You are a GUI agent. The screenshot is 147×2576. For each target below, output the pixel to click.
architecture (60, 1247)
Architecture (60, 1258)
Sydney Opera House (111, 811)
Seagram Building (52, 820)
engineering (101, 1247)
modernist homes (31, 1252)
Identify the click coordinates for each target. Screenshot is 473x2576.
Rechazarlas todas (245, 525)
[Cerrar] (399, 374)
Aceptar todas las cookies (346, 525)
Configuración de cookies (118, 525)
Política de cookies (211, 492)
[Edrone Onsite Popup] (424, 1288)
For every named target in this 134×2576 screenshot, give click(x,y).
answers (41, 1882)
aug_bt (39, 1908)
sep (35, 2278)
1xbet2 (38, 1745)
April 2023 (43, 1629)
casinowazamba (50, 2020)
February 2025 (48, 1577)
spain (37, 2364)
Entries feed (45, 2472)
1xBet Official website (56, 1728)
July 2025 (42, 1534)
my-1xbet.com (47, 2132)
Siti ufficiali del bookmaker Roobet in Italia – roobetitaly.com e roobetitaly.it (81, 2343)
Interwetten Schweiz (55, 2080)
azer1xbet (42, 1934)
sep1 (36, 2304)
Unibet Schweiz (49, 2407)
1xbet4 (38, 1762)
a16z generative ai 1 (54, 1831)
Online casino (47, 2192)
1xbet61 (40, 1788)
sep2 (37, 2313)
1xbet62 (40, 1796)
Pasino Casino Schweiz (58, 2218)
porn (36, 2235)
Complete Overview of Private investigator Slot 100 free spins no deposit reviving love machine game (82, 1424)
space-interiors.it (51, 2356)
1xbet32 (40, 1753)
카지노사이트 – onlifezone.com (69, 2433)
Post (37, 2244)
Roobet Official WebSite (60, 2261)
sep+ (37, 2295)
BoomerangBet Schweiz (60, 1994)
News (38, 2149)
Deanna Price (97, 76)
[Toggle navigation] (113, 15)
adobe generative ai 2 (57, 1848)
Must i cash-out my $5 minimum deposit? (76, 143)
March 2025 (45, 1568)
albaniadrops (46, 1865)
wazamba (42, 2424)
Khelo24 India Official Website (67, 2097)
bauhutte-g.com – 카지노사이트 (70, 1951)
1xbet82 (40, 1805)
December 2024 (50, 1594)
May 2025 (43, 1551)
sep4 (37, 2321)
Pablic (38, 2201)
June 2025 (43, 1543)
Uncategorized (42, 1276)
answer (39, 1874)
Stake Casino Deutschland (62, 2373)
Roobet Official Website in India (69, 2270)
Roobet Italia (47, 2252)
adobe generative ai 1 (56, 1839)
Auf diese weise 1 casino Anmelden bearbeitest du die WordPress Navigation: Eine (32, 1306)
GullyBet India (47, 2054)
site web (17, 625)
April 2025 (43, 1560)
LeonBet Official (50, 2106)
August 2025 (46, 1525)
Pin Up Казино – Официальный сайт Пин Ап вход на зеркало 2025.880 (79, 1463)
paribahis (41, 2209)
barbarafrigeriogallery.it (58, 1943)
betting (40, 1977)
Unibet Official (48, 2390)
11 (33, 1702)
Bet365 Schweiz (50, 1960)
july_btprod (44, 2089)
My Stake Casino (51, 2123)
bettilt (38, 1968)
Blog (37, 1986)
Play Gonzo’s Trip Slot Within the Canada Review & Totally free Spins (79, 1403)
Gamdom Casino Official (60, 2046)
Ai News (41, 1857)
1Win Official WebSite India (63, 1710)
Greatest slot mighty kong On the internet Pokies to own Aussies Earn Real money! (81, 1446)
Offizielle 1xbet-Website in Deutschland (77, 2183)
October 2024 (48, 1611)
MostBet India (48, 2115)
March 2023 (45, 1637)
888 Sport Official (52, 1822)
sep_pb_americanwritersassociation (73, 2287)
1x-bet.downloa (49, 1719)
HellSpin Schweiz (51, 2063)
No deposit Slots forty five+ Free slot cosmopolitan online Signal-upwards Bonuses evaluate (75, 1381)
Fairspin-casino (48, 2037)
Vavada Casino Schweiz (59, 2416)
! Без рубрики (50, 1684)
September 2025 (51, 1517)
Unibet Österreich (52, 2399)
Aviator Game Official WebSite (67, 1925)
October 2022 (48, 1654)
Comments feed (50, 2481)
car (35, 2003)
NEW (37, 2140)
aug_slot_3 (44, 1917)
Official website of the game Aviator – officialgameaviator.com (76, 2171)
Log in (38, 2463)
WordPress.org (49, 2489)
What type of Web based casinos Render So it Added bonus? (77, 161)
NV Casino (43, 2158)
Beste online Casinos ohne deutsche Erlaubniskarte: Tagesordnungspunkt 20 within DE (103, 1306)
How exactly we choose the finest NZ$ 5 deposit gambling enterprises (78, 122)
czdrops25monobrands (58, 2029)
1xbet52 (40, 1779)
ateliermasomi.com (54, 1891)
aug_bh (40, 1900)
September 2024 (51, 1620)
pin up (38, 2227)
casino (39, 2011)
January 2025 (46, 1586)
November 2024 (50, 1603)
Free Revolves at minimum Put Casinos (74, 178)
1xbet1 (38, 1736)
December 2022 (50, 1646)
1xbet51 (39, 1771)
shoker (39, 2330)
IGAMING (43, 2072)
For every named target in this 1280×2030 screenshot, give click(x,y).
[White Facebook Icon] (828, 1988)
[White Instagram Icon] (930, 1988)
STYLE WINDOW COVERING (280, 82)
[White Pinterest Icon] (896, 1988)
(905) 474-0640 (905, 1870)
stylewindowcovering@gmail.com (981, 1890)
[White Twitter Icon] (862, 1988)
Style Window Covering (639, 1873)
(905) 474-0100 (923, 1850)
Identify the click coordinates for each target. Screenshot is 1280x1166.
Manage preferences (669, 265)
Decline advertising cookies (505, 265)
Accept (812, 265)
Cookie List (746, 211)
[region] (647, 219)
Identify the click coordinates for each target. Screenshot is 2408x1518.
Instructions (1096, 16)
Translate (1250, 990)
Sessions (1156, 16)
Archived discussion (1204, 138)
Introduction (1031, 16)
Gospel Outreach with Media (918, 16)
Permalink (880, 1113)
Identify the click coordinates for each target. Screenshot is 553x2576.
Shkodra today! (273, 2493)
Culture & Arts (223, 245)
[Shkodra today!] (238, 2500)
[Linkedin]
______
TASK OBJECTIVE. Give back exactly the lines from the first line of the records through the line holding "Política de cookies (211, 492)", including both of those lines and leaving out all others.

REPLY TO THE TASK.
You are a GUI agent. The screenshot is 147×2576. For each target below, output the pixel to click.
architecture (60, 1247)
Architecture (60, 1258)
Sydney Opera House (111, 811)
Seagram Building (52, 820)
engineering (101, 1247)
modernist homes (31, 1252)
Identify the click coordinates for each target. Screenshot is 473x2576.
Rechazarlas todas (245, 525)
[Cerrar] (399, 374)
Aceptar todas las cookies (346, 525)
Configuración de cookies (118, 525)
Política de cookies (211, 492)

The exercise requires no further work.